The book begins with an impressive biographical sketch of Fromm’s life focussing on the social and political context of his work and the personal and professional relationships that shaped his thought. Drawing on his extensive work at the Fromm Archives in Tübingen, Durkin paints a portrait of Fromm as a politically engaged intellectual committed to interrogating the social and economic structure of modern society. Throughout the work, the author draws on this biographical sketch to explore Fromm’s engagement with a range of traditions and approaches from psychoanalysis and Marxism to environmentalism and cultural studies. Durkin’s analysis of the role that Judaism and evolutionary theory play in Fromm’s thought will no doubt stand as a lasting contribution to the emerging scholarship surrounding this forgotten intellectual.

At the heart of Fromm’s work, Durkin discerns a radical humanism in stark contrast to the anti-humanism infecting much of contemporary social thought. Because decades of poststructural theory appear to have had little impact on the concrete lives of those living under the crushing weight of various forms of domination and exploitation, he suggests that Fromm’s attempt to resurrect a politically robust humanism is more important now than ever before. This return to humanism is neither an uncritical appropriation of the individual rational actor of classical political economy nor a romantic revival of an asocial human essence but instead represents a détente between the need to establish a solid foundation for political action and a recognition of the social, economic, and political forces that patrol the boundaries of any foundational project. In this sense, Fromm’s thought is best understood as a ‘qualified essentialism’ that exists somewhere between the extreme relativism of postmodernism and the absolute essentialism to which it was a reaction.

According to Durkin, a central feature of Fromm’s radical humanism is a rehabilitation of the much abused notion of human nature. Within contemporary social theory it has become almost a rite of passage to treat the idea that individuals’ possess essential features linking them to a common humanity as an antiquated universalism that subordinates a rich and diverse collection of social practices to a singular, homogenous world view. While Durkin does not deny that human nature has in some cases been used as a tool of domination, he argues that Fromm’s work is in a unique position to tease out the revolutionary dimensions of human nature from those deployed in the service of the status quo. Clearly, much is at stake in this endeavour since Durkin views the identification of something that connects individuals to a common humanity as a vital component of any radical political project worthy of the name.

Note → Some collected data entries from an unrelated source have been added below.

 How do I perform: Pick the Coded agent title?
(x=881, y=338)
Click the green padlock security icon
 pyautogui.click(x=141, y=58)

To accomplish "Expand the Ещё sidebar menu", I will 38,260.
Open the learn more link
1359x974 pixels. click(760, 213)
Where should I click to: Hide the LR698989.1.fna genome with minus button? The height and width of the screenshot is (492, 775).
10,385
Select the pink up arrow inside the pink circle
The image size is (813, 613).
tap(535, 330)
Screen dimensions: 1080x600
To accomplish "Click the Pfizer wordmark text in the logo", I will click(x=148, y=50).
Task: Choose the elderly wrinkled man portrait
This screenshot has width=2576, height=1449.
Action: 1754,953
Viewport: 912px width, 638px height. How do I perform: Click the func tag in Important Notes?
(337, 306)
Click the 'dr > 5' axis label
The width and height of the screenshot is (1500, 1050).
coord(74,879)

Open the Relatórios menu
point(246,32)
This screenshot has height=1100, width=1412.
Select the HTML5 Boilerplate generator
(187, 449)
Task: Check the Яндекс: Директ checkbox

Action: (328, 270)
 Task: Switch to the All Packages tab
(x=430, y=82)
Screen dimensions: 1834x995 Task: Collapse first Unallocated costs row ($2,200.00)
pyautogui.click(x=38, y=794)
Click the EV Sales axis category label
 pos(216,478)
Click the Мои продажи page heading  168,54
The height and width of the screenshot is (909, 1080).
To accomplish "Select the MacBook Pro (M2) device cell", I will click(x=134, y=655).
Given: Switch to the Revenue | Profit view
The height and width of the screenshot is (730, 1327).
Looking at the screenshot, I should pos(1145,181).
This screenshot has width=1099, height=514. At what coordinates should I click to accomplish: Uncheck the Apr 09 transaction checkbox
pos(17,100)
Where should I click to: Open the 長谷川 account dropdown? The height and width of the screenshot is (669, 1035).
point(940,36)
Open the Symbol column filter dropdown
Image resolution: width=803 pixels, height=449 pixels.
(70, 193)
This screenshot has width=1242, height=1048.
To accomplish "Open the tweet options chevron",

To some extent, Durkin’s effort to draw a strong and compelling contrast between the unique contributions of a marginalized scholar and the existing social theoretical canon overemphasizes the uniform nature of the contemporary intellectual landscape. His suggestion that modern social theory is fundamentally anti-humanist certainly highlights an important dimension of much of contemporary thought but it also paints in broad strokes a range of perspectives that are arguably humanist – perhaps even radically so – and that nonetheless have little interest in erecting foundations or any commitment to a correspondence theory of truth. The most notable example is of course the work of Richard Rorty.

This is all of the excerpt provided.